S.C. Antler Scoring Sessions Reveal New Records
|Photo by Craig Holt|
The odds are about 1 in 1,000 for harvesting a record buck in S.C., but 168 were discovered during scoring sessions this spring.
Each spring S.C. Department of Natural Resources (DNR) Wildlife Section personnel make a concerted effort to score deer racks throughout the state, with a major scoring session during the Palmetto Sportsmen's Classic in Columbia. Of the 454 sets of antlers scored at the 11 scheduled sessions this spring, 168 met the minimum score for entry on the state records list including 164 sets of typical and 4 non-typical racks.
According to Charles Ruth, DNR Deer/Turkey Project supervisor, of the antlers scored, 133 were taken during the 2005 or 2006 season. Racks must score a minimum of 125 points typical or 145 points non-typical to qualify for the South Carolina state records list. Records are based on the Boone and Crockett Club scoring system, which measures the mass and symmetry of deer antlers in two categories-typical and non-typical.
Currently 4,820 sets of antlers (4,649 typical and 171
non-typical) are included on the South Carolina antler records list.
Results of DNR's Antler Records Program for 2007 will soon be available on the DNR Web site at www.dnr.state.sc.us/wild/deer/ing/DeerAntlerRecords07.pdf.
The top typical buck was a 163 7/8 point buck taken by Charles Owen last November in Anderson County. This deer is a new Anderson County typical record, and it will qualify for the Boone and Crockett Club's Three Year Awards Period List.
The second highest scoring typical, also a new county record, was a 156 6/8 inch Jasper County buck taken by Brett DuBois in November.
Netting 164 0/8 points, the top scoring non-typical buck was taken by Shawn Simmons in Orangeburg County in December 2005. At 162 4/8 points, the number two non-typical among this years' entries was taken by Wayne Sharpe in Barnwell County last September.

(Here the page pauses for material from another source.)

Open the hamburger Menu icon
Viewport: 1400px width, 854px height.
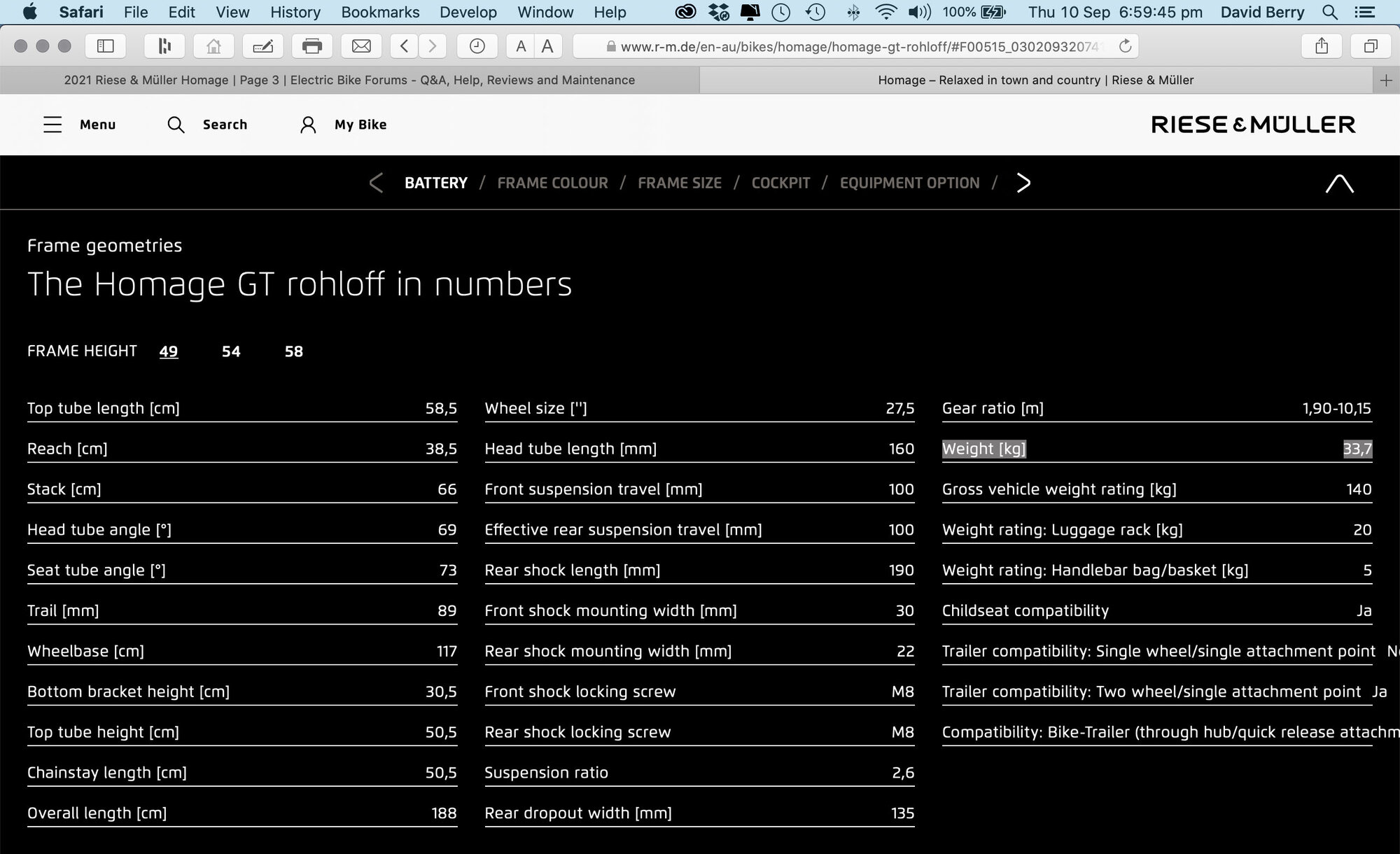coord(52,125)
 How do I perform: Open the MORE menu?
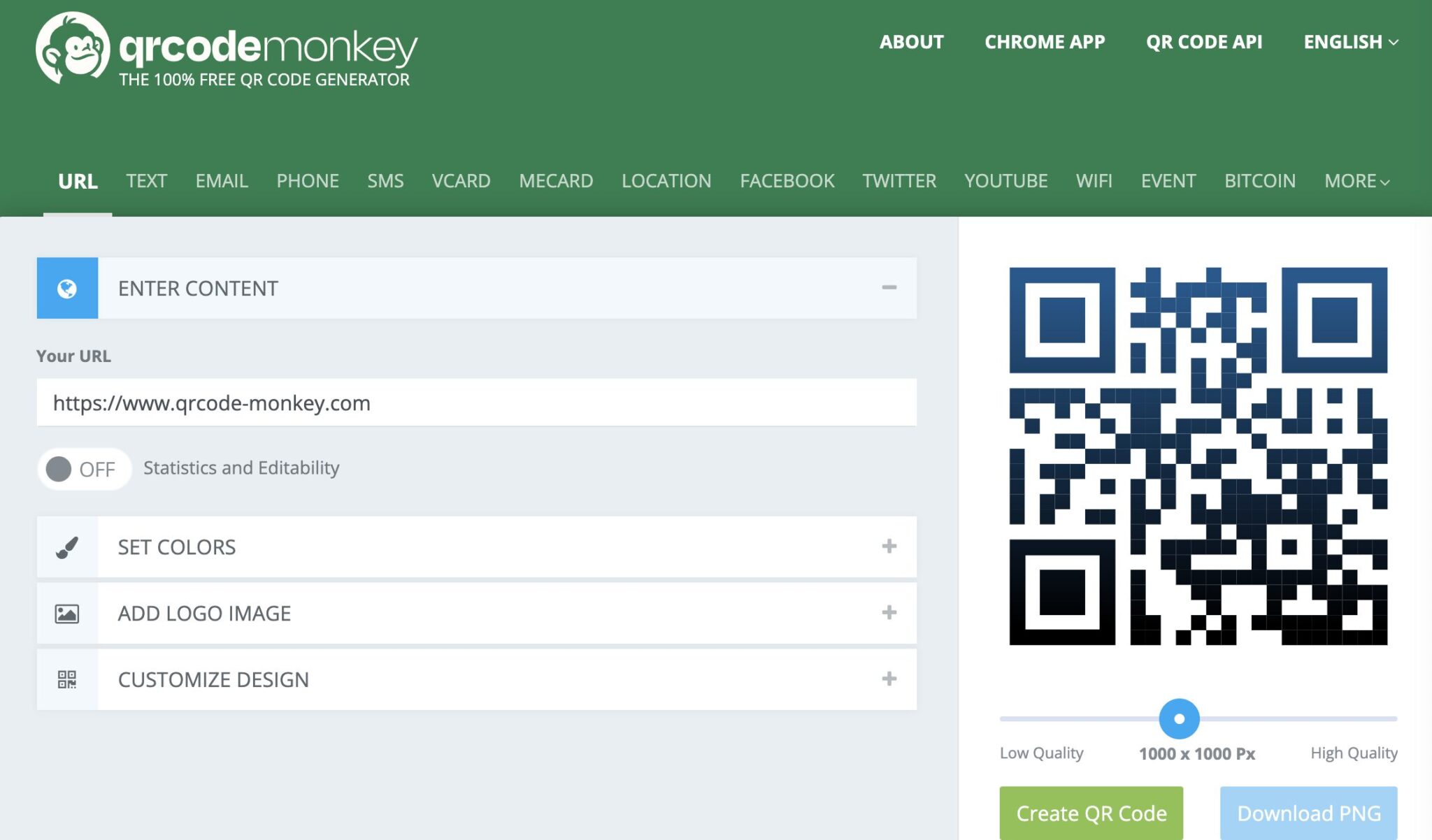coord(1356,181)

South Carolina's deer herd is in good condition, and it appears that after many years of rapid population growth the herd stabilized in the mid-1990s, according to Ruth. Statewide population estimates put the deer herd at about 750,000 animals with an estimated harvest of about 250,000 each of the last few years.
Although the total deer harvest in South Carolina has been down the last few years, indications from the antler records program are that deer quality remains good. This would make sense because fewer deer in the population would benefit from increased nutrition.
Greenville County was this year's top producer of state record entries with 13. Other top counties included Aiken, Anderson, and Colleton each with nine entries, and Barnwell and Kershaw with eight entries. These results come as no surprise, which is particularly the case with Aiken and Anderson, as these counties have historically produced good numbers of record entries.
Although some of the top counties have relatively high deer populations, some of these counties have more moderate numbers. It is important that hunters and land managers understand how the density of deer in an area affects the quality of the animals. Areas with fewer deer typically have better quality animals because natural food availability and nutritional quality is higher. Good nutrition is important in producing good antlers, but deer reproduction, recruitment and survival are also directly tied to nutrition.
"South Carolina deer hunters deserve a lot of credit for their role in deer management, particularly as it relates to female deer harvest," Ruth said. "During the last 10 years, most hunters have realized the importance of harvesting doe deer, and what was once a rapidly increasing deer population is now stable to decreasing in most areas. All things considered, having less deer than we did 10 years ago is good."
Orangeburg County remains at the top of all-time leaders at the county level, with 341 sets of antlers on the lists. Rounding out the top five counties are Aiken at 278; Fairfield, 229; Colleton, 209; and Anderson and Williamsburg tied with 178 entries each.
South Carolina hunters should recognize that harvesting potential Boone and Crockett bucks is not a common occurrence anywhere in the country. This is particularly evident if you consider that there are only about 6,000 white-tailed deer records listed by Boone and Crockett, which includes entries dating to the 1800s. Similarly, the harvest of deer in the United States in recent years has been about 5 million per year.
Essentially, the average hunter stands a better chance of being struck by lightning than harvesting one of these record deer, no matter where they hunt. As for the South Carolina Antler Records List, about one in every 1,000 bucks harvested makes the state book.